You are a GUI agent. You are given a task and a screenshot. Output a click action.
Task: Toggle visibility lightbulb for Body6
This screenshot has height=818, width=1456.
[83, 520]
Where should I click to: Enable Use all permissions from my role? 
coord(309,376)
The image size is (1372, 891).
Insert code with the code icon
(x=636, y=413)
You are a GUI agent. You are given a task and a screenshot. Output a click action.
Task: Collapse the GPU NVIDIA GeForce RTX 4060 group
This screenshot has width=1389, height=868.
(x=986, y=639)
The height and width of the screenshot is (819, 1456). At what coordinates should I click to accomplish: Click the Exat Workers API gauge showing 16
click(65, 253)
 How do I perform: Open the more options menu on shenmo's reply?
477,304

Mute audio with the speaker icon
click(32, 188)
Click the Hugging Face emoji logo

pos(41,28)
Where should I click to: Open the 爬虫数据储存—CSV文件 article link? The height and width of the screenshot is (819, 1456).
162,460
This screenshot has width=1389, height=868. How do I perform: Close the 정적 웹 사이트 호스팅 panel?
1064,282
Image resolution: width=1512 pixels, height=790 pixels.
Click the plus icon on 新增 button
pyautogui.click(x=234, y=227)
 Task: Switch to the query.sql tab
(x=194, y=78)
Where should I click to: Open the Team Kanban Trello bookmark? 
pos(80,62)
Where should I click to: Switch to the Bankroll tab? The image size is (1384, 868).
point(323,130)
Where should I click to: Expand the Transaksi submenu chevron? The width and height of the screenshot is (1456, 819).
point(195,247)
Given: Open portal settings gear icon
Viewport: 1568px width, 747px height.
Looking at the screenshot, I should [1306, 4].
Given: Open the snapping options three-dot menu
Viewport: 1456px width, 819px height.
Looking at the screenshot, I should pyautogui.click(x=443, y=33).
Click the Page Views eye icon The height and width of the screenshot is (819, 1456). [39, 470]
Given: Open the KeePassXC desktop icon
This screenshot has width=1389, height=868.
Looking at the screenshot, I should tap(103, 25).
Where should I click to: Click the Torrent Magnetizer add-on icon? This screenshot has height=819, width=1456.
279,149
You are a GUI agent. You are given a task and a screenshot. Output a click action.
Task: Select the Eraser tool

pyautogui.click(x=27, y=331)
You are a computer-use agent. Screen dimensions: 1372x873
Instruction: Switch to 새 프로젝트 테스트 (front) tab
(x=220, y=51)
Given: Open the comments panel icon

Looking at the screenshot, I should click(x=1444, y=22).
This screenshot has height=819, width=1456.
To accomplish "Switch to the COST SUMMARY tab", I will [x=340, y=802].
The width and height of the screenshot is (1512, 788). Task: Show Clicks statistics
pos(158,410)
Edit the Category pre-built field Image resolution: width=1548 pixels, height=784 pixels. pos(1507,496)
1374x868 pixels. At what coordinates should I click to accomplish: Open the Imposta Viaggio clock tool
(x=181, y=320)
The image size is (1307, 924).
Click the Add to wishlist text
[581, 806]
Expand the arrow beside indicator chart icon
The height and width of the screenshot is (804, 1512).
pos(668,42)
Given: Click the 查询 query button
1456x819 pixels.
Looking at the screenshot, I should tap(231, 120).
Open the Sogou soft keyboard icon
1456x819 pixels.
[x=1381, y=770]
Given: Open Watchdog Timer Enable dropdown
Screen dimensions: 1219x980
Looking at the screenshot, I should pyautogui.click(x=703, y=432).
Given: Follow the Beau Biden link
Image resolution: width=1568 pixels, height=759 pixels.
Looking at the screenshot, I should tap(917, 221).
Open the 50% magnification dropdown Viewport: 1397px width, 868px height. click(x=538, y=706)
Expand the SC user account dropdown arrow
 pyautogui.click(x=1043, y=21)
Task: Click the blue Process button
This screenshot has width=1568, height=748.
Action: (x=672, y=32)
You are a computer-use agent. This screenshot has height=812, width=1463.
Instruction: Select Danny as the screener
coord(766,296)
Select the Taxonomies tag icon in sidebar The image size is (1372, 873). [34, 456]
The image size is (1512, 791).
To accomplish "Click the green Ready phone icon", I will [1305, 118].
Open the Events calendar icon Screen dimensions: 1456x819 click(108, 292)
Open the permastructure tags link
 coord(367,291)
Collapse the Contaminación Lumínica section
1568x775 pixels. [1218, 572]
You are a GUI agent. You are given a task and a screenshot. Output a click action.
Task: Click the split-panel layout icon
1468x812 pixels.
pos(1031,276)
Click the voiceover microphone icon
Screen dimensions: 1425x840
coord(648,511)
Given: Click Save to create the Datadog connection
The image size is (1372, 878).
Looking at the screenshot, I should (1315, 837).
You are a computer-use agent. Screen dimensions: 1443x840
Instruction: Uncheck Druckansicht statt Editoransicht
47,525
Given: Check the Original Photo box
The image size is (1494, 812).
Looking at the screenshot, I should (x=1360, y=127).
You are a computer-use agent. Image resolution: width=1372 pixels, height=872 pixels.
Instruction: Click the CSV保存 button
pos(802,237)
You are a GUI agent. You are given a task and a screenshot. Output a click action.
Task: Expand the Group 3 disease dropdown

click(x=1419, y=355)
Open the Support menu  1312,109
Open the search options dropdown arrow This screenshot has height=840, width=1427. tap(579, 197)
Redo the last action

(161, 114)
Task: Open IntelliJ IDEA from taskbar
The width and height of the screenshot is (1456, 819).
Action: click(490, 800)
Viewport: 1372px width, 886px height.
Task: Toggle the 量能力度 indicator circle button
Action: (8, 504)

=-=-=

Aim of the exercise: Reproduce the lines above. Leave each one as it is.

Solution to the problem:
You are a GUI agent. You are given a task and a screenshot. Output a click action.
Task: Toggle visibility lightbulb for Body6
This screenshot has height=818, width=1456.
[83, 520]
Where should I click to: Enable Use all permissions from my role? 
coord(309,376)
The image size is (1372, 891).
Insert code with the code icon
(x=636, y=413)
You are a GUI agent. You are given a task and a screenshot. Output a click action.
Task: Collapse the GPU NVIDIA GeForce RTX 4060 group
This screenshot has width=1389, height=868.
(x=986, y=639)
The height and width of the screenshot is (819, 1456). At what coordinates should I click to accomplish: Click the Exat Workers API gauge showing 16
click(65, 253)
 How do I perform: Open the more options menu on shenmo's reply?
477,304

Mute audio with the speaker icon
click(32, 188)
Click the Hugging Face emoji logo

pos(41,28)
Where should I click to: Open the 爬虫数据储存—CSV文件 article link? The height and width of the screenshot is (819, 1456).
162,460
This screenshot has width=1389, height=868. How do I perform: Close the 정적 웹 사이트 호스팅 panel?
1064,282
Image resolution: width=1512 pixels, height=790 pixels.
Click the plus icon on 新增 button
pyautogui.click(x=234, y=227)
 Task: Switch to the query.sql tab
(x=194, y=78)
Where should I click to: Open the Team Kanban Trello bookmark? 
pos(80,62)
Where should I click to: Switch to the Bankroll tab? The image size is (1384, 868).
point(323,130)
Where should I click to: Expand the Transaksi submenu chevron? The width and height of the screenshot is (1456, 819).
point(195,247)
Given: Open portal settings gear icon
Viewport: 1568px width, 747px height.
Looking at the screenshot, I should [1306, 4].
Given: Open the snapping options three-dot menu
Viewport: 1456px width, 819px height.
Looking at the screenshot, I should pyautogui.click(x=443, y=33).
Click the Page Views eye icon The height and width of the screenshot is (819, 1456). [39, 470]
Given: Open the KeePassXC desktop icon
This screenshot has width=1389, height=868.
Looking at the screenshot, I should tap(103, 25).
Where should I click to: Click the Torrent Magnetizer add-on icon? This screenshot has height=819, width=1456.
279,149
You are a GUI agent. You are given a task and a screenshot. Output a click action.
Task: Select the Eraser tool

pyautogui.click(x=27, y=331)
You are a computer-use agent. Screen dimensions: 1372x873
Instruction: Switch to 새 프로젝트 테스트 (front) tab
(x=220, y=51)
Given: Open the comments panel icon

Looking at the screenshot, I should click(x=1444, y=22).
This screenshot has height=819, width=1456.
To accomplish "Switch to the COST SUMMARY tab", I will [x=340, y=802].
The width and height of the screenshot is (1512, 788). Task: Show Clicks statistics
pos(158,410)
Edit the Category pre-built field Image resolution: width=1548 pixels, height=784 pixels. pos(1507,496)
1374x868 pixels. At what coordinates should I click to accomplish: Open the Imposta Viaggio clock tool
(x=181, y=320)
The image size is (1307, 924).
Click the Add to wishlist text
[581, 806]
Expand the arrow beside indicator chart icon
The height and width of the screenshot is (804, 1512).
pos(668,42)
Given: Click the 查询 query button
1456x819 pixels.
Looking at the screenshot, I should tap(231, 120).
Open the Sogou soft keyboard icon
1456x819 pixels.
[x=1381, y=770]
Given: Open Watchdog Timer Enable dropdown
Screen dimensions: 1219x980
Looking at the screenshot, I should pyautogui.click(x=703, y=432).
Given: Follow the Beau Biden link
Image resolution: width=1568 pixels, height=759 pixels.
Looking at the screenshot, I should tap(917, 221).
Open the 50% magnification dropdown Viewport: 1397px width, 868px height. click(x=538, y=706)
Expand the SC user account dropdown arrow
 pyautogui.click(x=1043, y=21)
Task: Click the blue Process button
This screenshot has width=1568, height=748.
Action: (x=672, y=32)
You are a computer-use agent. This screenshot has height=812, width=1463.
Instruction: Select Danny as the screener
coord(766,296)
Select the Taxonomies tag icon in sidebar The image size is (1372, 873). [34, 456]
The image size is (1512, 791).
To accomplish "Click the green Ready phone icon", I will [1305, 118].
Open the Events calendar icon Screen dimensions: 1456x819 click(108, 292)
Open the permastructure tags link
 coord(367,291)
Collapse the Contaminación Lumínica section
1568x775 pixels. [1218, 572]
You are a GUI agent. You are given a task and a screenshot. Output a click action.
Task: Click the split-panel layout icon
1468x812 pixels.
pos(1031,276)
Click the voiceover microphone icon
Screen dimensions: 1425x840
coord(648,511)
Given: Click Save to create the Datadog connection
The image size is (1372, 878).
Looking at the screenshot, I should (1315, 837).
You are a computer-use agent. Screen dimensions: 1443x840
Instruction: Uncheck Druckansicht statt Editoransicht
47,525
Given: Check the Original Photo box
The image size is (1494, 812).
Looking at the screenshot, I should (x=1360, y=127).
You are a computer-use agent. Image resolution: width=1372 pixels, height=872 pixels.
Instruction: Click the CSV保存 button
pos(802,237)
You are a GUI agent. You are given a task and a screenshot. Output a click action.
Task: Expand the Group 3 disease dropdown

click(x=1419, y=355)
Open the Support menu  1312,109
Open the search options dropdown arrow This screenshot has height=840, width=1427. tap(579, 197)
Redo the last action

(161, 114)
Task: Open IntelliJ IDEA from taskbar
The width and height of the screenshot is (1456, 819).
Action: click(490, 800)
Viewport: 1372px width, 886px height.
Task: Toggle the 量能力度 indicator circle button
Action: (8, 504)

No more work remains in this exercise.